▸ **REQUIRED TASKS**:
1. Answer these questions about the passage on C5a microspheres:
(a) What concentration of PVA did the external aqueous solution contain?
(b) For how long was the double emulsion stirred magnetically in water?
(c) Which instrument was used to analyze the morphology of the microspheres?
2. Write the next part of the passage on C5a microspheres, beginning right after its final sentence.

I. Particles Encapsulating Complement Active Fragments

I.1. Manufacturing of Polymer Microspheres Encapsulating C5a

[0158] Microspheres of PLGA were prepared by a water/oil/water (w/o/w) double-emulsion and solvent extraction/evaporation method adapted from the method previously described by Kalaji et al. (Kalaji N. et al., J. Biomed. Nanotech., 2010, 6(2), pp. 1-11). In brief, PLGA was dissolved in DCM to form the oil phase. This oil phase was then emulsified using a high-speed mixing apparatus (Ultrathurax®, T25 basic, IKA® Werke/Germany) with an internal aqueous phase of purified water containing C5a always with BSA to form a w/o emulsion. All preparations were performed at room temperature. The resulting emulsion was added to 50 mL of external aqueous solution containing 0.1% (w/v) PVA and emulsified with Ultrathurax® in order to produce the double w/o/w emulsion. The double emulsion was then poured into a large volume of water (100 mL) under magnetic stirring for 2 hours to allow removal of the organic solvent. Finally, the resulting microspheres were centrifuged, washed twice with 50 mL of deionized water, lyophilized and stored at −20° C.

I.2. Characterization of polymer microspheres encapsulating C5a

[0159] Microspheres' morphology was analyzed using a Keyence VHX-5000 digital microscope. This device allows to automatically reconstruct a sharp and deep image, thanks to its intuitive software making measurements of microspheres size in a very short time.

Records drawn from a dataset
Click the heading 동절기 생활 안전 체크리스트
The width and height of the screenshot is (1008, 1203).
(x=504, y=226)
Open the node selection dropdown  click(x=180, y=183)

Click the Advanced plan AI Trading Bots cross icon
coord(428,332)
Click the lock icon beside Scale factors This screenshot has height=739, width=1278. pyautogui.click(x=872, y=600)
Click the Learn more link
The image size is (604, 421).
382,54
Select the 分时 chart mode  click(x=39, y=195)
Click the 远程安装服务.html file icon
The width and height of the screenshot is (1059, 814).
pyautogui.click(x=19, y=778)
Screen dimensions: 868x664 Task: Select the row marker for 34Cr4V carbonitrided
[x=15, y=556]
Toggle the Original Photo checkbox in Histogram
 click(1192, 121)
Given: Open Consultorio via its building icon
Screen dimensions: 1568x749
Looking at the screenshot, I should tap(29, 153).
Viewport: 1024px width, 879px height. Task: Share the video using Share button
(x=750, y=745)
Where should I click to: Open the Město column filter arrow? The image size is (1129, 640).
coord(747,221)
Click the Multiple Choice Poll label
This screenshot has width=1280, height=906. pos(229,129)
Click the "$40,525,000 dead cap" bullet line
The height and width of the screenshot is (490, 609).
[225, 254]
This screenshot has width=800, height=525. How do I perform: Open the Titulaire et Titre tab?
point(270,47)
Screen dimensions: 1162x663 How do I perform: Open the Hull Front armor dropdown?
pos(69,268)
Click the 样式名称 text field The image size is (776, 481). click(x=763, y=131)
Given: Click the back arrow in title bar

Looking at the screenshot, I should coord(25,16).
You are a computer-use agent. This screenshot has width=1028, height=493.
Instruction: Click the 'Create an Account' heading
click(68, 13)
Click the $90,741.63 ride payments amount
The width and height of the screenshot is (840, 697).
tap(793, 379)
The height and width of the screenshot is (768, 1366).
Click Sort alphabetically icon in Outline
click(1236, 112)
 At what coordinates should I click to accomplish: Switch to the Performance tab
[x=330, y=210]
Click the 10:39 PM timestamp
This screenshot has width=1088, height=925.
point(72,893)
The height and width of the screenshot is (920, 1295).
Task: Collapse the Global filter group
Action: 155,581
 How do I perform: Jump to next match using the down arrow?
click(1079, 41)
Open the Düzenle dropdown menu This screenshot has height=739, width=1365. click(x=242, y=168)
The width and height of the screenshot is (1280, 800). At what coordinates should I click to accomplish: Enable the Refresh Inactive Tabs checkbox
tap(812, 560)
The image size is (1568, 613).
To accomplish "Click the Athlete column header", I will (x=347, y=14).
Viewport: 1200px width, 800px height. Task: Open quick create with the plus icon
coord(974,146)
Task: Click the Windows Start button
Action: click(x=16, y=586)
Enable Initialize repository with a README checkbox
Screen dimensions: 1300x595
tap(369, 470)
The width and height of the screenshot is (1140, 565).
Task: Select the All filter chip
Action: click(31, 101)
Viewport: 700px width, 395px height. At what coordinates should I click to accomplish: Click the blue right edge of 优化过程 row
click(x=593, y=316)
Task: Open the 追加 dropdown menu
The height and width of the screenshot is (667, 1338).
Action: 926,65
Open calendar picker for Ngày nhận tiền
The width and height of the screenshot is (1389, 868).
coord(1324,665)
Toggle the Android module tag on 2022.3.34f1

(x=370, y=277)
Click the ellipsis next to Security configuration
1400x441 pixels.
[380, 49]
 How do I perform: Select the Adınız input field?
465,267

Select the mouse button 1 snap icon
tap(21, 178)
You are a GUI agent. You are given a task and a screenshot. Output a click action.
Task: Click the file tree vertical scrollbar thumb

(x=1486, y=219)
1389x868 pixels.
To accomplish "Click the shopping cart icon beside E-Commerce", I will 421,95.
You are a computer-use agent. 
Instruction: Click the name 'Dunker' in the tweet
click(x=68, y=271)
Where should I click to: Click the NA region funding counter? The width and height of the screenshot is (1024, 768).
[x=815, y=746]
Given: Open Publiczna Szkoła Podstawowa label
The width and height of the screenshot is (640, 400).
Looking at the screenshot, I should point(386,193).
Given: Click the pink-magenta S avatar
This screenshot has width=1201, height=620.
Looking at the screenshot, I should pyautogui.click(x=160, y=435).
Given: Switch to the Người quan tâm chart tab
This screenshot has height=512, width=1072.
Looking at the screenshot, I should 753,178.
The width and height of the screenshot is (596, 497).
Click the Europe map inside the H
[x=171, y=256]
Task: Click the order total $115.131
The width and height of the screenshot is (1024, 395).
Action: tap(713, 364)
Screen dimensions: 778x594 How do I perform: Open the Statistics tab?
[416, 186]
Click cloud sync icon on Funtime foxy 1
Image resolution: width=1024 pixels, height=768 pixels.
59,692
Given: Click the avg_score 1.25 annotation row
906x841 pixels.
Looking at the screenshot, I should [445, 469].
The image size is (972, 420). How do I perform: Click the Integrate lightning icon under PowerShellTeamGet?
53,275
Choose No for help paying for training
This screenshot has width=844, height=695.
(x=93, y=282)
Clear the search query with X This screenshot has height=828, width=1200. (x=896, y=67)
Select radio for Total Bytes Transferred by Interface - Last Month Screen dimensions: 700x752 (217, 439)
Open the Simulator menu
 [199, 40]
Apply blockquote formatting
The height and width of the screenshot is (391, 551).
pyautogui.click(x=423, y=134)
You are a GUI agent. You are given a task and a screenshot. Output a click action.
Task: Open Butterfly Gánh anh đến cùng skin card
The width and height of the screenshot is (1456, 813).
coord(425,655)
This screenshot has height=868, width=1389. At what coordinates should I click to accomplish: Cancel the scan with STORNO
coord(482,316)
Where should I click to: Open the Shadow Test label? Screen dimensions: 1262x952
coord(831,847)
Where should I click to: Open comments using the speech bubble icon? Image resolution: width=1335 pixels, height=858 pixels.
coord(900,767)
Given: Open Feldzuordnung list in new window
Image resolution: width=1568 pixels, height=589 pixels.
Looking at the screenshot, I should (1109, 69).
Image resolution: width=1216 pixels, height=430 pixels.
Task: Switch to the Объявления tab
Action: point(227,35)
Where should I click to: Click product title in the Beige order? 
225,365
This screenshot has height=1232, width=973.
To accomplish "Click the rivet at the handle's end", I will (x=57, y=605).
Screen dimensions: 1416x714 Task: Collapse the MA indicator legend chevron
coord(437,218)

▸ **RESULTS IN ORDER**:
1.
(a) 0.1% (w/v)
(b) 2 hours
(c) A Keyence VHX-5000 digital microscope

2.
[0160] The particles obtained by the w/o/w double-emulsion and solvent extraction/evaporation method described above in example I.1. are under the form of microspheres. The outer surface of the microspheres has a rough aspect, probably reflecting on their porosity, as illustrated in FIG. 5. The microspheres have mean size of 25.51 (+9.83) μm in diameter.

I.3. Encapsulation efficiency

[0161] The encapsulation efficiency test aims at determining the quantity complement component and/or complement active fragment (for example C5a) present in the particles.

[0162] This is particularly important to adjust the quantity of complement component and/or complement active fragment in the biomaterial.

[0163] It is important that the encapsulation efficiency is high in order to limit the required amount of particles in the biomaterial in order to avoid the presence of a too important amount of PLGA which might be toxic.

[0164] Two methods were used to measure the encapsulation efficiency: [0165] Method 1 (direct determination) consists in measuring the amount of complement active fragment entrapped in the microspheres after extraction. The extraction protocol consists in dissolving about 5 mg of microspheres in 1 mL of DMSO, then adding 9 mL of DMEM (Dulbecco's modified eagle medium) and analyzing by ELISA the quantity of complement active fragment trapped in the microspheres (described below in section 111.2). [0166] Method 2 (indirect determination) comprises determining the lost quantity of complement active fragment in the aqueous supernatant at the end of the microspheres preparation (after solvent evaporation, including rinsing water) using an ELISA quantification. The lost quantity is compared to the initial amount of complement active fragment involved in the encapsulation process to determine the encapsulated amount.

[0167] The encapsulation efficiency of the microspheres encapsulating C5a obtained in example I.1 was determined. The two methods, direct and indirect, are concordant. The encapsulation efficiency varies from 70% to 79%, with an average of 74.79 (+3.72) %.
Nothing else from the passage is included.